**Written instruction:**
Write out the data below word for word, from the very first line down to and including the line containing "(x=61, y=20)", and leave the pictures out.

(Records excerpted from a collection)
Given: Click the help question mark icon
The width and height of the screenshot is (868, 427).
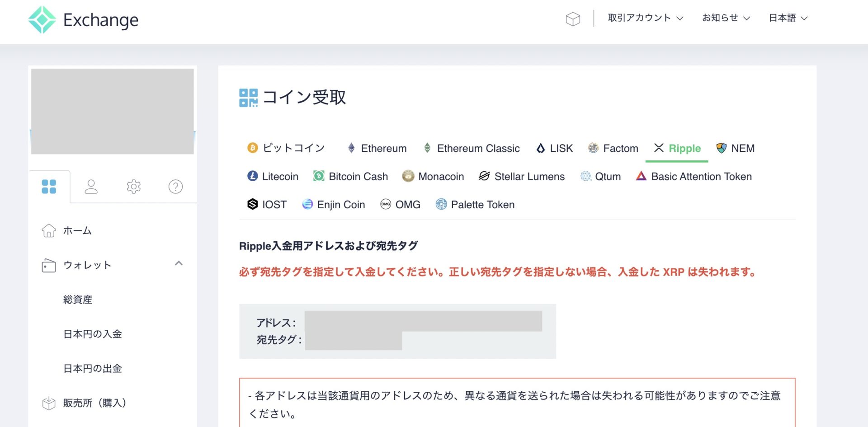Looking at the screenshot, I should click(175, 187).
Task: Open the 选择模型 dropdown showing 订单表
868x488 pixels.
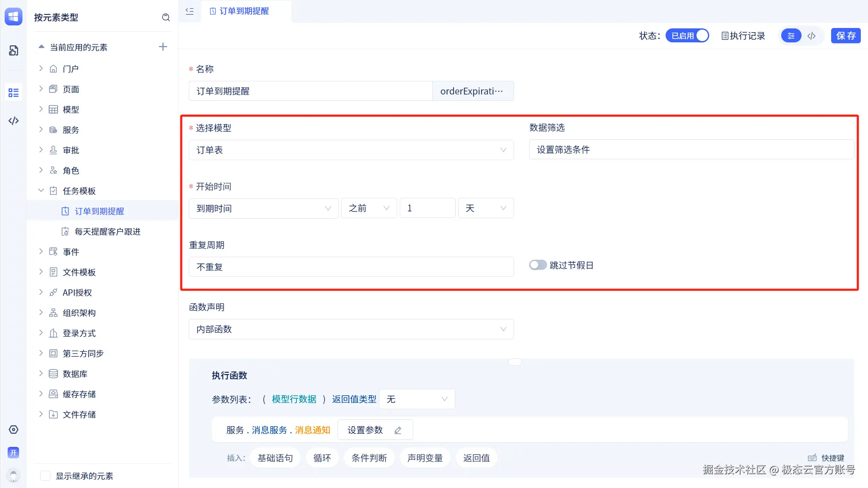Action: coord(351,150)
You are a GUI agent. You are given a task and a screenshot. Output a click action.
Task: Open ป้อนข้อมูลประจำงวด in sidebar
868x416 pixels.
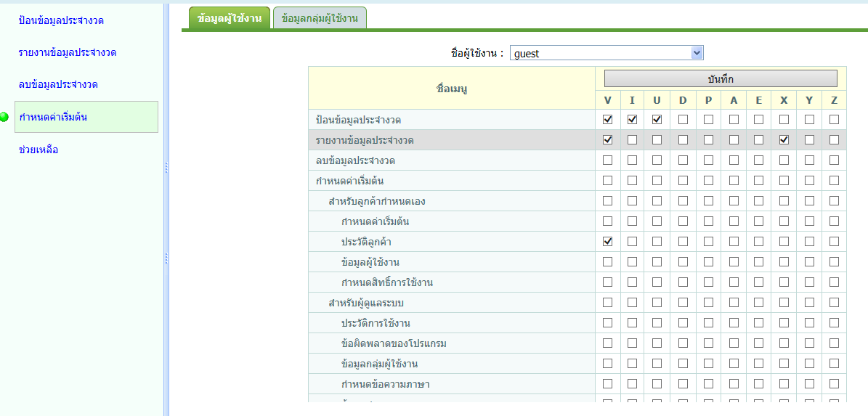(x=61, y=20)
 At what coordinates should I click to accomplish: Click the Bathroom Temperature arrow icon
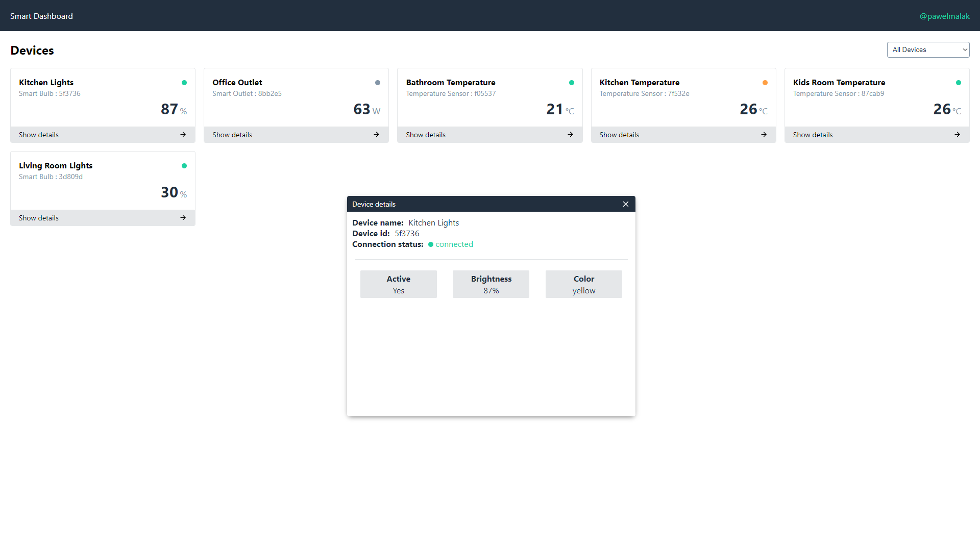[x=570, y=135]
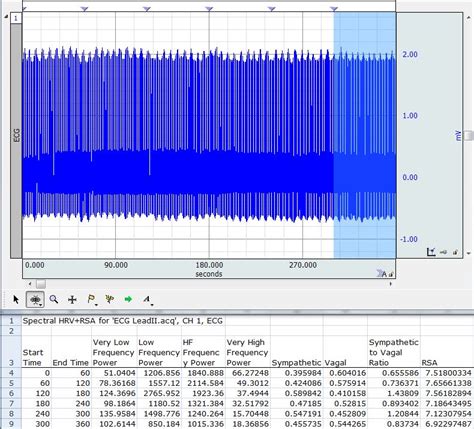This screenshot has height=429, width=474.
Task: Click the right horizontal scroll arrow
Action: click(x=391, y=284)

**Solution to this problem:**
Given: Click the help question mark icon
The width and height of the screenshot is (868, 427).
Looking at the screenshot, I should click(175, 187).
Task: Open the 选择模型 dropdown showing 订单表
868x488 pixels.
Action: coord(351,150)
You are a GUI agent. You are given a task and a screenshot. Output a click action.
Task: Open ป้อนข้อมูลประจำงวด in sidebar
868x416 pixels.
(x=61, y=20)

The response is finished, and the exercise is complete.